The function verify_constraint, here reported as simplified, checks guards, performs resets and starts timers to validate invariants according to specification, those cannot easily be represented in the automaton struct. Due to the complex nature of environment variables, the user needs to provide functions to get and reset environment variables that are not common clocks (e.g. clocks with ns or jiffy granularity). Since invariants are only defined as clock expirations (e.g. clk < threshold), reaching the expiration of a timer armed when entering the state is in fact a failure in the model and triggers a reaction. Leaving the state stops the timer.

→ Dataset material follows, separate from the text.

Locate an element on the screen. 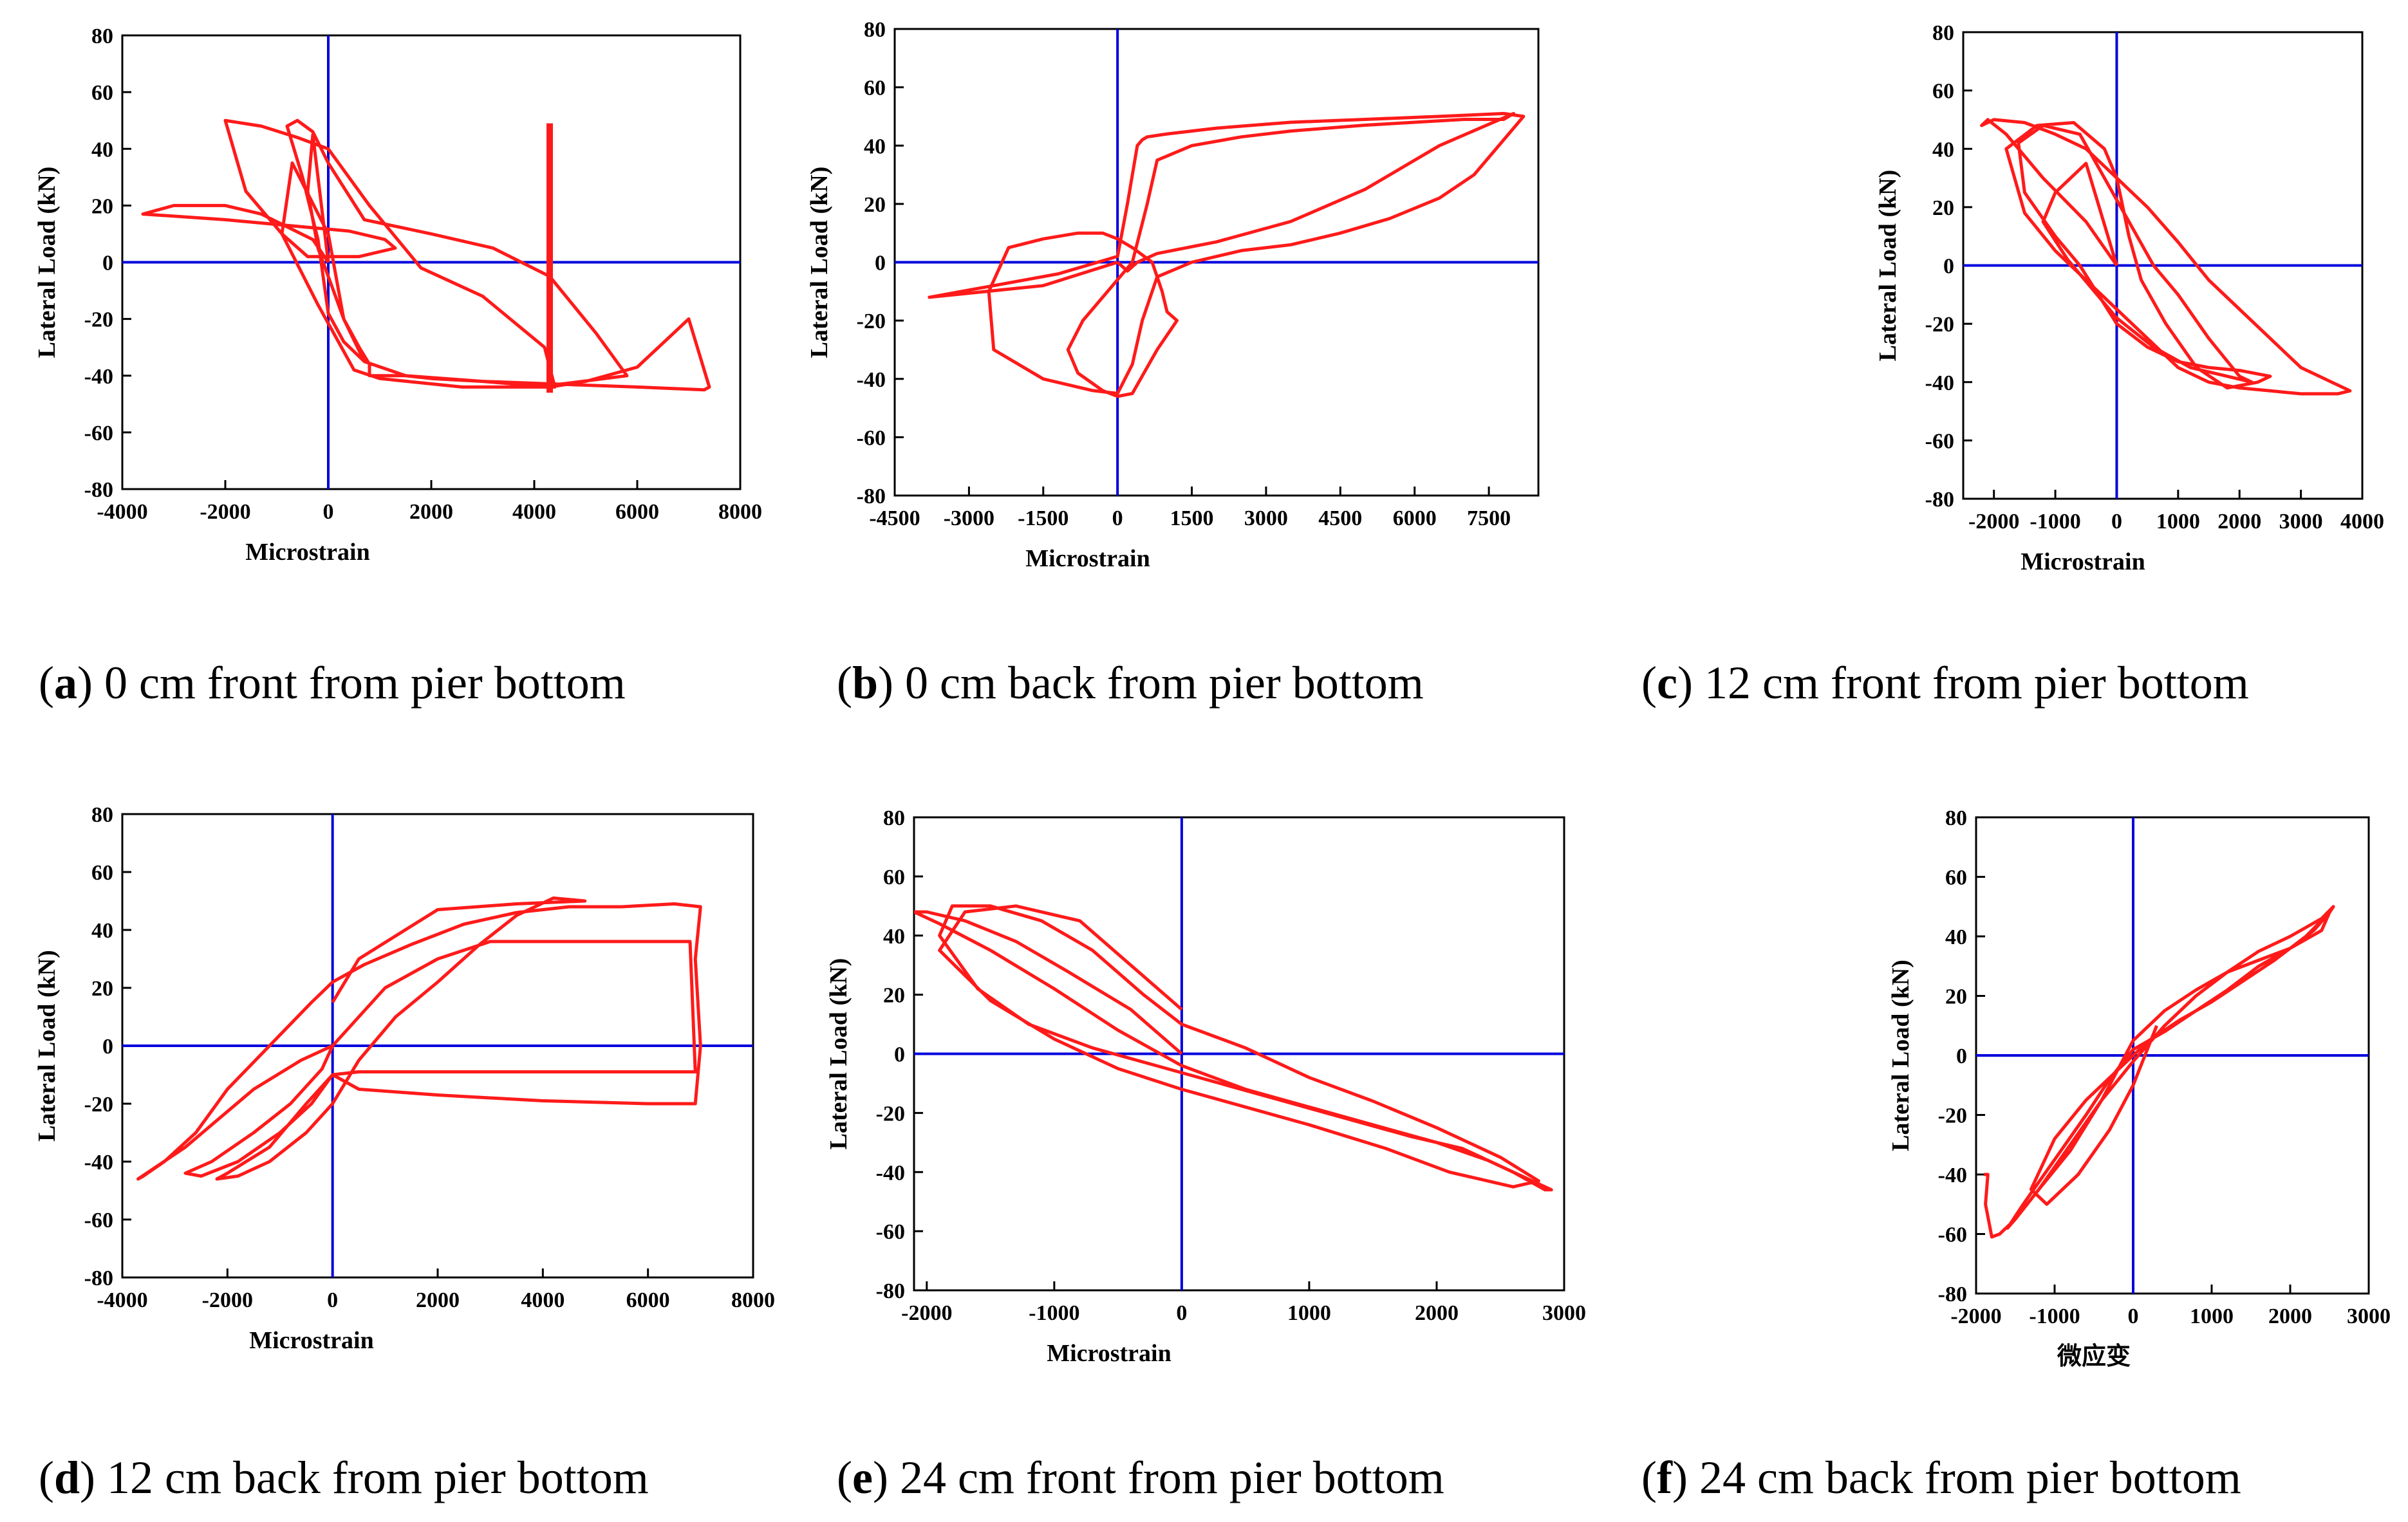 This screenshot has width=2408, height=1522. x-tick-label: 1500 is located at coordinates (1192, 518).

It is important to note that timers implemented with hrtimers introduce overhead, if the monitor has several instances (e.g. all tasks) this can become an issue. The impact can be decreased using the timer wheel (HA_TIMER_TYPE set to HA_TIMER_WHEEL), this lowers the responsiveness of the timer without damaging the accuracy of the model, since the invariant condition is checked before disabling the timer in case the callback is late. Alternatively, if the monitor is guaranteed to eventually leave the state and the incurred delay to wait for the next event is acceptable, guards can be used in place of invariants, as seen in the stall example.

Graphviz .dot format

Also the Graphviz representation of hybrid automata is an extension of the deterministic automata one. Specifically, guards can be provided in the event name separated by ;:

"state_start" -> "state_dest" [ label = "sched_waking;preemptible==0;reset(clk)" ];

Invariant can be specified in the state label (not the node name!) separated by \n:

"enqueued" [label = "enqueued\nclk < threshold_jiffies"];

Constraints can be specified as valid C comparisons and allow spaces, the first element of the comparison must be the clock while the second is a numerical or parametrised value. Guards allow comparisons to be combined with boolean operations (&& and ||), resets must be separated from other constraints.

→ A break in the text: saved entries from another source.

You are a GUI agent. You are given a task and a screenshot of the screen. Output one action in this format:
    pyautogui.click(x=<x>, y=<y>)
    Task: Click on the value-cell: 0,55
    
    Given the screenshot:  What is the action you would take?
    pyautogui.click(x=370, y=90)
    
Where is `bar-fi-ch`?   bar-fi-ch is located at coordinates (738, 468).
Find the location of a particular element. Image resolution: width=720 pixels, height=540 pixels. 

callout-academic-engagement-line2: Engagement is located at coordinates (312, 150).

This is the full example of the last version of the ‘stall’ model in DOT:

digraph state_automaton {
    {node [shape = circle] "enqueued"};
    {node [shape = plaintext, style=invis, label=""] "__init_dequeued"};
    {node [shape = doublecircle] "dequeued"};
    {node [shape = circle] "running"};
    "__init_dequeued" -> "dequeued";
    "enqueued" [label = "enqueued\nclk < threshold_jiffies"];
    "running" [label = "running"];
    "dequeued" [label = "dequeued"];
    "enqueued" -> "running" [ label = "switch_in" ];
    "running" -> "dequeued" [ label = "dequeue" ];
    "dequeued" -> "enqueued" [ label = "enqueue;reset(clk)" ];
    { rank = min ;
        "__init_dequeued";
        "dequeued";
    }
}

References

One book covering model checking and timed automata is:

Christel Baier and Joost-Pieter Katoen: Principles of Model Checking,
The MIT Press, 2008.

Hybrid automata are described in detail in:

Thomas Henzinger: The theory of hybrid automata,
Proceedings 11th Annual IEEE Symposium on Logic in Computer Science, 1996.